OpenAI CLI Security Flaw: Predictable Temp Files Allowed Local Attackers to Steal Model Data, Inject Scripts
A critical security vulnerability in OpenAI's command-line interface (CLI) tool, specifically within its onboarding module, exposed systems to local attacks. The flaw resided in six functions that created temporary files using predictable names based on `Date.now()` and `Math.random().toString(36)`. This predictability allowed a local attacker to win a Time-of-Check to Time-of-Use (TOCTOU) race condition by pre-creating a symbolic link at the predicted file path within the `/tmp` directory.
The exploit had two primary, severe consequences. First, it enabled data exfiltration: an attacker could redirect the output of `curl` commands—which contained API responses with sensitive model data—to a location under their control. Second, and more dangerously, it allowed for script injection. By targeting the `writeSandboxConfigSyncFile` function, an attacker could inject a malicious script that would subsequently be piped into the `openshell sandbox connect` command, potentially leading to arbitrary code execution within the sandbox environment.

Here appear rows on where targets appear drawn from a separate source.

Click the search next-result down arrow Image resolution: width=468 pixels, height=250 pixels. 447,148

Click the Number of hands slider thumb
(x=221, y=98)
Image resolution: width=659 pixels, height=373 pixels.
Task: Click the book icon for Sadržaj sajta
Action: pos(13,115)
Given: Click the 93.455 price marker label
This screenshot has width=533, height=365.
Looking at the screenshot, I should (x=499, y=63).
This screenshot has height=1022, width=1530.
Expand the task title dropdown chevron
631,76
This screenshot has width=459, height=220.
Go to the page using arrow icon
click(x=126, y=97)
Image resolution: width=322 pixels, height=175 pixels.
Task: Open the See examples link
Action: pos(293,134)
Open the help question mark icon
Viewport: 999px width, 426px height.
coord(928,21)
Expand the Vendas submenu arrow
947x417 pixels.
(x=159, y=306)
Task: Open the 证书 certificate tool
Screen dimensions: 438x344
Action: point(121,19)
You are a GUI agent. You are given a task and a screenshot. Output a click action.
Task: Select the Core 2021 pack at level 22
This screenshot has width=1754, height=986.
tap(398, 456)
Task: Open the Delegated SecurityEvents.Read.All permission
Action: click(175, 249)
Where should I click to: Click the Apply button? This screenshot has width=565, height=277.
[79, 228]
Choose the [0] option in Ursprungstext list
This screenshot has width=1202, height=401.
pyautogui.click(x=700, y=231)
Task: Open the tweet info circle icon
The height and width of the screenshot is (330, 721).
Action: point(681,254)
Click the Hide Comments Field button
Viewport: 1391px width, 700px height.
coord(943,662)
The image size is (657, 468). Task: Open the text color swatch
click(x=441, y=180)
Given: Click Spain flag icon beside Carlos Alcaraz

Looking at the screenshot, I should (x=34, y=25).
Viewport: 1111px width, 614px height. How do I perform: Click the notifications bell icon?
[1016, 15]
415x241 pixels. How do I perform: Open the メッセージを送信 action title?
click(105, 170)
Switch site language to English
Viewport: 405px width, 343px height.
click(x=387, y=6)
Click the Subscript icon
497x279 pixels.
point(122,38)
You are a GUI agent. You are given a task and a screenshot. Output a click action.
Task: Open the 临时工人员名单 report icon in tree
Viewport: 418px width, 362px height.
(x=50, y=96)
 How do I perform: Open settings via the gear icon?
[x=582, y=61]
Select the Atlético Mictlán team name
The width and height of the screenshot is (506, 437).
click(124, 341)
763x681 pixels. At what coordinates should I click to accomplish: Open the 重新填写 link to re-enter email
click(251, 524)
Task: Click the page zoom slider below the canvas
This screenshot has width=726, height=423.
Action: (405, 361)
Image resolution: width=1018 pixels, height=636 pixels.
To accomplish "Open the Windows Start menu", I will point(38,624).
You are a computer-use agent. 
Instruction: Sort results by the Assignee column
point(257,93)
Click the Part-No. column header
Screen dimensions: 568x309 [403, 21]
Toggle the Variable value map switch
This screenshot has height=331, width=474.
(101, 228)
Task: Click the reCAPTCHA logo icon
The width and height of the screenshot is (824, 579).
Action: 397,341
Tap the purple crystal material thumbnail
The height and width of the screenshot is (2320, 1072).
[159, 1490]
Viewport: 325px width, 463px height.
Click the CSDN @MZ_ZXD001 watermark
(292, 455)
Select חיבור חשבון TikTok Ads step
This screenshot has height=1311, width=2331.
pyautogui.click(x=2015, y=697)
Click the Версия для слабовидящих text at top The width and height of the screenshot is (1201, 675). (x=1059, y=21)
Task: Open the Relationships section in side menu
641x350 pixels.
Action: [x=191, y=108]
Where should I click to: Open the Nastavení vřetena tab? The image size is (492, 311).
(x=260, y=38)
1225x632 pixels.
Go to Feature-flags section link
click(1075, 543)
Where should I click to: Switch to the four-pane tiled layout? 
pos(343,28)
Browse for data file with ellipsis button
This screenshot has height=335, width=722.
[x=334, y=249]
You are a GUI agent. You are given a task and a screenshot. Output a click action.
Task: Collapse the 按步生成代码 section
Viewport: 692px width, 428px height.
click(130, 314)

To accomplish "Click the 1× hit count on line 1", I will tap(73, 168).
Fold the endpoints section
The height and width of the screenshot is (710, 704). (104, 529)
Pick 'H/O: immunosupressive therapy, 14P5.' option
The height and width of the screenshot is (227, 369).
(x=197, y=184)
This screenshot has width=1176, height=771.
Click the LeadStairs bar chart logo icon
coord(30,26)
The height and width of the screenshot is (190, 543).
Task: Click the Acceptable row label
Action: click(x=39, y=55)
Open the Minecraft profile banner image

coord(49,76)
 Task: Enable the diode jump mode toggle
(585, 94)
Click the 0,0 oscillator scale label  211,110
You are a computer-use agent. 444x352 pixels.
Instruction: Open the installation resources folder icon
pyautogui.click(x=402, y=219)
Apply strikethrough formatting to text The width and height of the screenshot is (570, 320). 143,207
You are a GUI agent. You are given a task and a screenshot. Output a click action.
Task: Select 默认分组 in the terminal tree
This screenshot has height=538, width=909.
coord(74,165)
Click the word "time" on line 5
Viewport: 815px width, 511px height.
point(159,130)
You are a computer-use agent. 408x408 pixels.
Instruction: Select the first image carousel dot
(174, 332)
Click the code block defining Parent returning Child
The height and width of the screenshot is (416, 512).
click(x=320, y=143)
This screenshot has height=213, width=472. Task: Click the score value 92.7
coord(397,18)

The vulnerable functions were spread across `bin/lib/onboard.js` and were integral to the tool's core operations: probing API endpoints for OpenAI-like, Anthropic, and Nvidia services (`probeOpenAiLikeEndpoint`, `probeAnthropicEndpoint`, `fetchNvidiaEndpointModels`), fetching model lists from those services (`fetchOpenAiLikeModels`, `fetchAnthropicModels`), and writing sandbox configuration. The fix involved implementing a new `secureTempFile(prefix, ext)` helper function that leverages the OS-level `fs.mkdtempSync()`, which uses a cryptographically random suffix, thereby eliminating the predictability that made the attack possible.